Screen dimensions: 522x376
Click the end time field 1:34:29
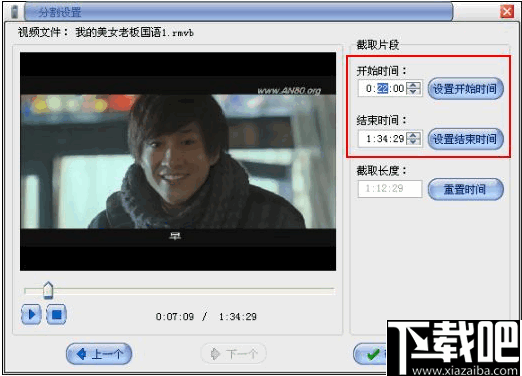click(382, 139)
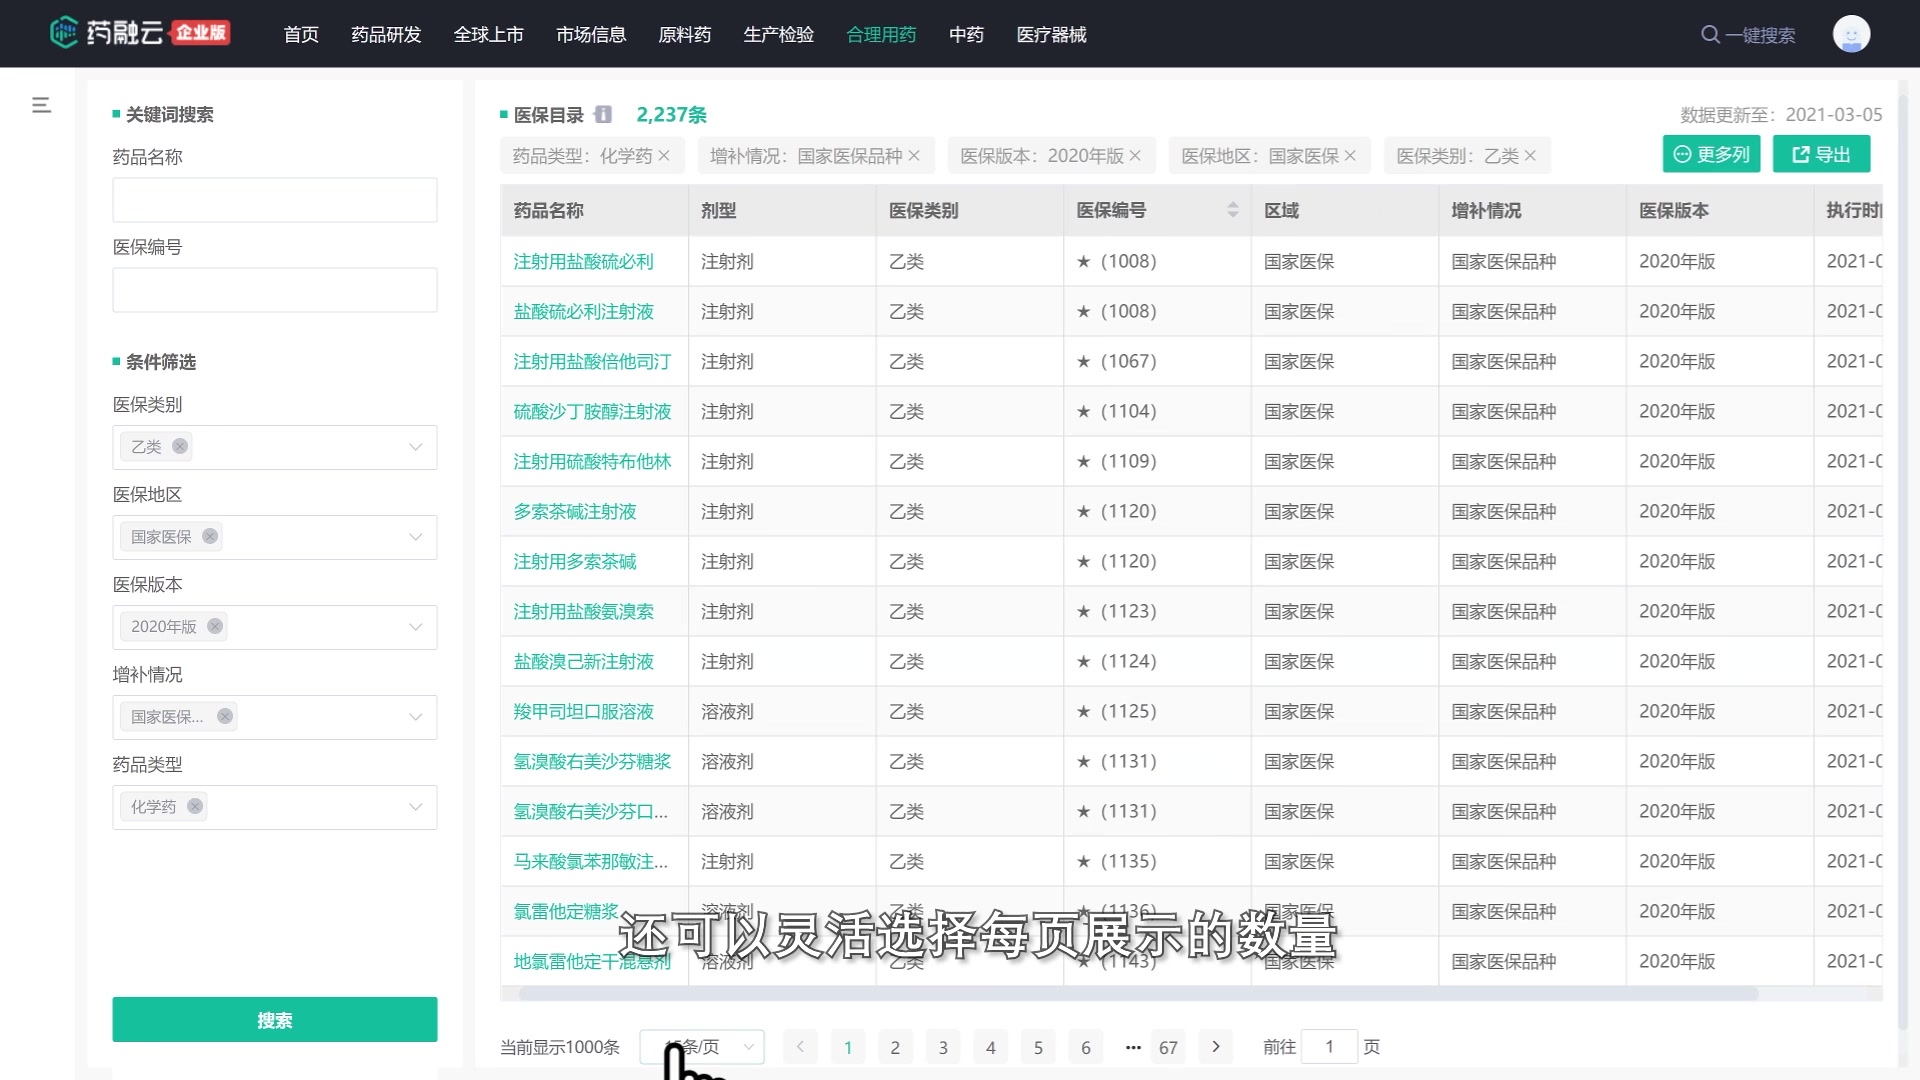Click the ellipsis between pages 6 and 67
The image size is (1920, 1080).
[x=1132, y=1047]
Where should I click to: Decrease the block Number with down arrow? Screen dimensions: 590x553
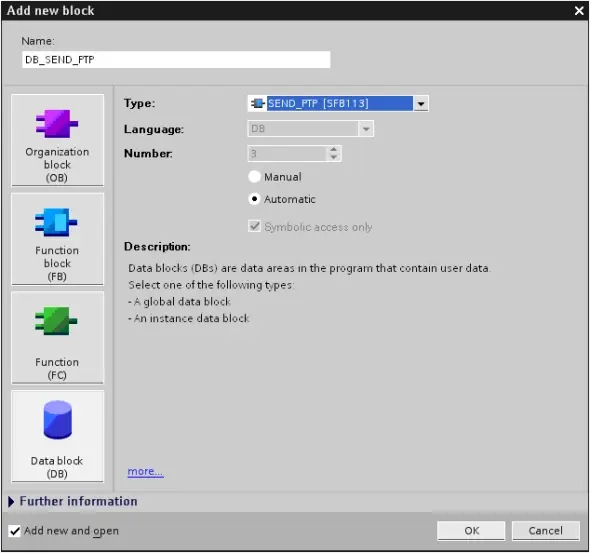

# # #

**Directive:** Rewrite the rows above as a JSON list of strings, one string for each line and with blank lines left out, and leave the pictures out of the answer.

**Response below:**
[
  "Screen dimensions: 522x376",
  "Click the end time field 1:34:29",
  "click(382, 139)",
  "Click the ellipsis between pages 6 and 67",
  "The image size is (1920, 1080).",
  "[x=1132, y=1047]",
  "Where should I click to: Decrease the block Number with down arrow? Screen dimensions: 590x553"
]